1. Netflix: the paradox of choice

We all know Netflix is the king in the world of media streaming. However, this doesn’t mean that there are no issues affecting the user experiences of Netflix subscribers. 

The challenge: According to recent reports, one of the most significant problems faced by millions of Netflix users is the paradox of choice. This issue occurs when a person has too many options to choose from. As a result, people spend too much time trying to make the right decision. In the case of Netflix, the paradox of choice has become a major challenge.

Netflix

Since this streaming platform offers thousands of movies and series to pick from, users often feel stressed as they waste time looking for something they would like to watch.

UX solutions: Netflix has spent lots of money and effort trying to tackle the paradox of choice issue. They conducted numerous surveys and tested various solutions to provide more effective personalized recommendations, helping users spend less time browsing. 

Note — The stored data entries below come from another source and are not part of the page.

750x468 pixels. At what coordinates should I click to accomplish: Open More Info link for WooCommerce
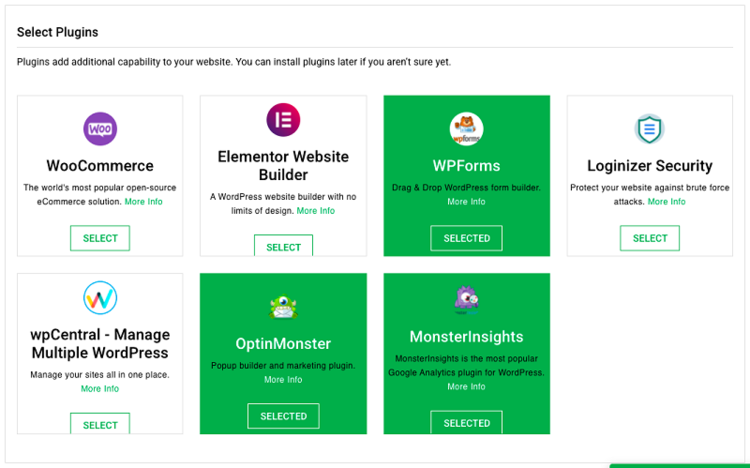[x=143, y=202]
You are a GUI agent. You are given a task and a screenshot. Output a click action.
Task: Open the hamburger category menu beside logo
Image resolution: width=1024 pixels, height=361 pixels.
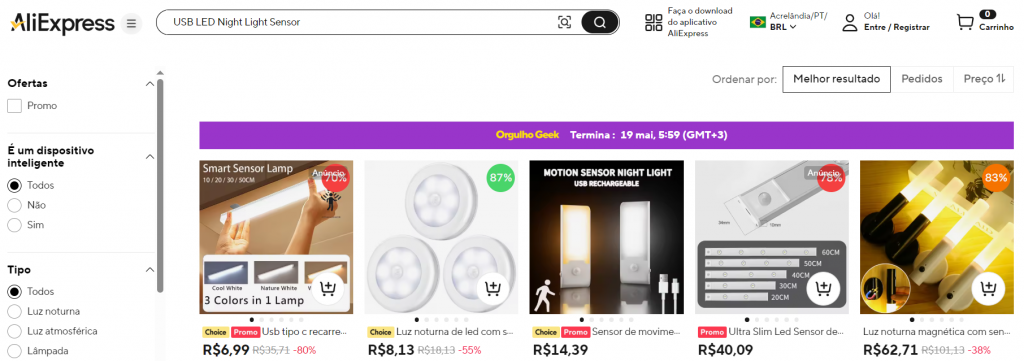pos(131,24)
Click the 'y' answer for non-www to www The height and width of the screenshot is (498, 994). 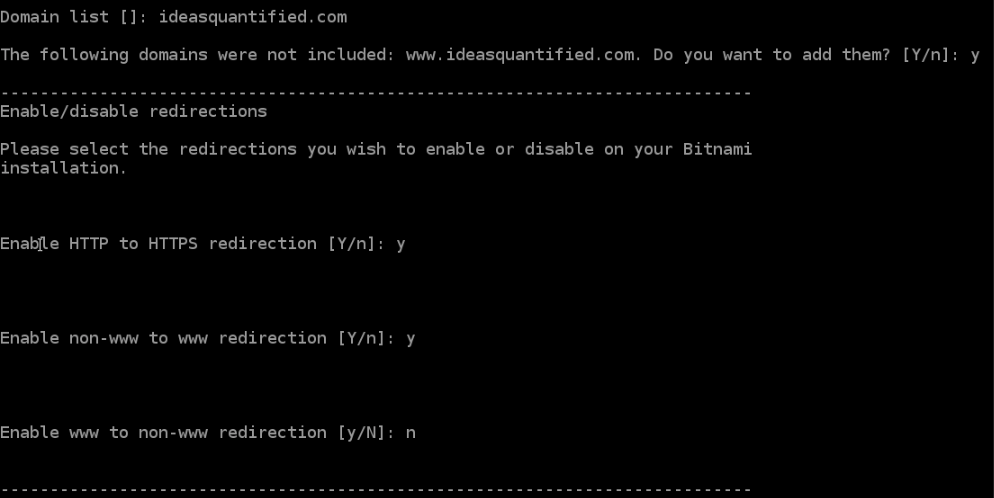pos(411,339)
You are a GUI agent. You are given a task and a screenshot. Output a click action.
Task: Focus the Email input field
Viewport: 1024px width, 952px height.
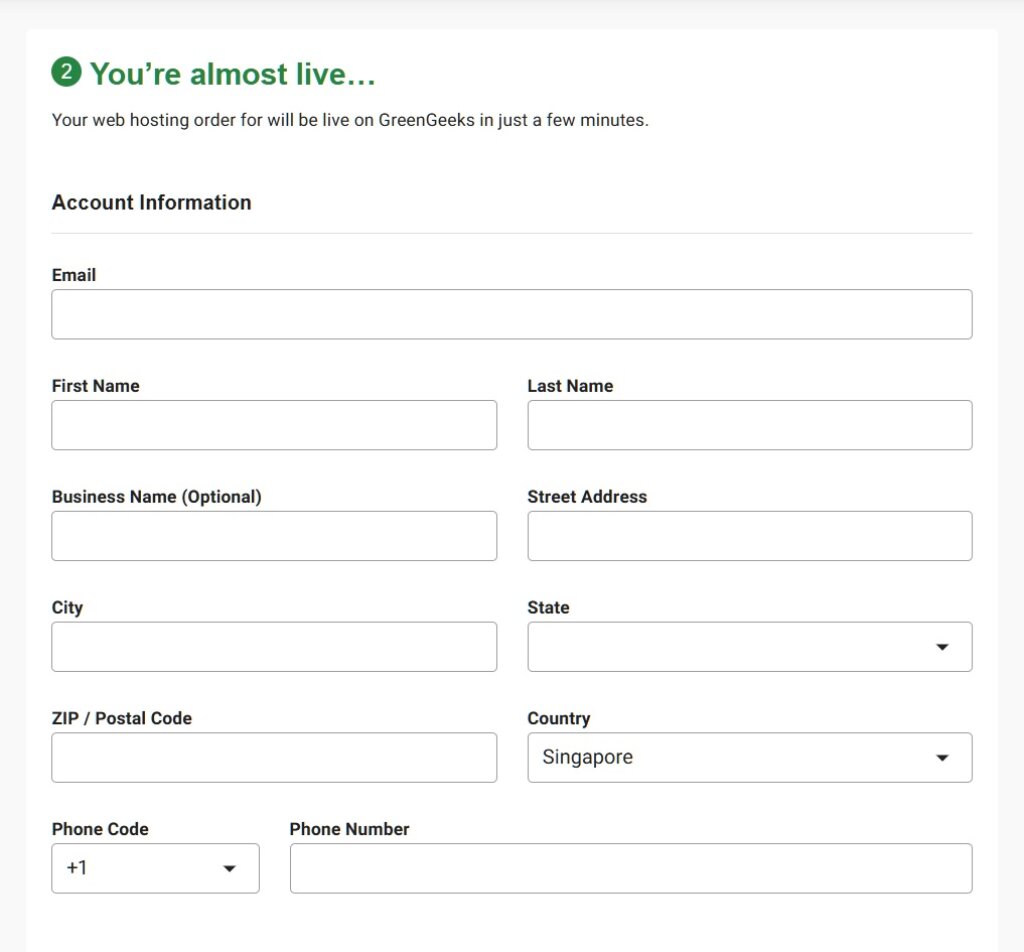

Here are several potential UX solutions that may address this business challenge faced by Netflix and many similar subscription-based media services. 

  • Shuffle Play feature. Many viewers appreciate services that start playing a random movie or TV show episode once they enable it. This trick allows busy users to save time when choosing from dozens of options. 
  • Enhanced personalization. Services like Netflix constantly improve their approach to personalized content. Movie recommendations are based on users’ previous choices which makes the experience more personalized. 
  • Recommendations based on feedback. Rating systems are similar to the world-of-mouth effect as other users’ feedback (even if it’s not a full review, but a number of stars evaluating certain content) plays a crucial role in decision-making. 

2. Gridle: improving the onboarding experience

One of the key business challenges to overcome is retaining potential customers that tend to churn if the platform doesn’t convince them to stay. In particular, Gridle, a client management platform for business owners, faced this problem and started looking for an effective solution to handle it. 

The challenge:  One of the issues of Gridle platform was that many users were leaving the app without taking the expected steps that would seamlessly guide them to the bottom line. The company turned to Eleken for platform redesign . One of our main goals was to help Gridle increase the conversion rate by improving the user experience. 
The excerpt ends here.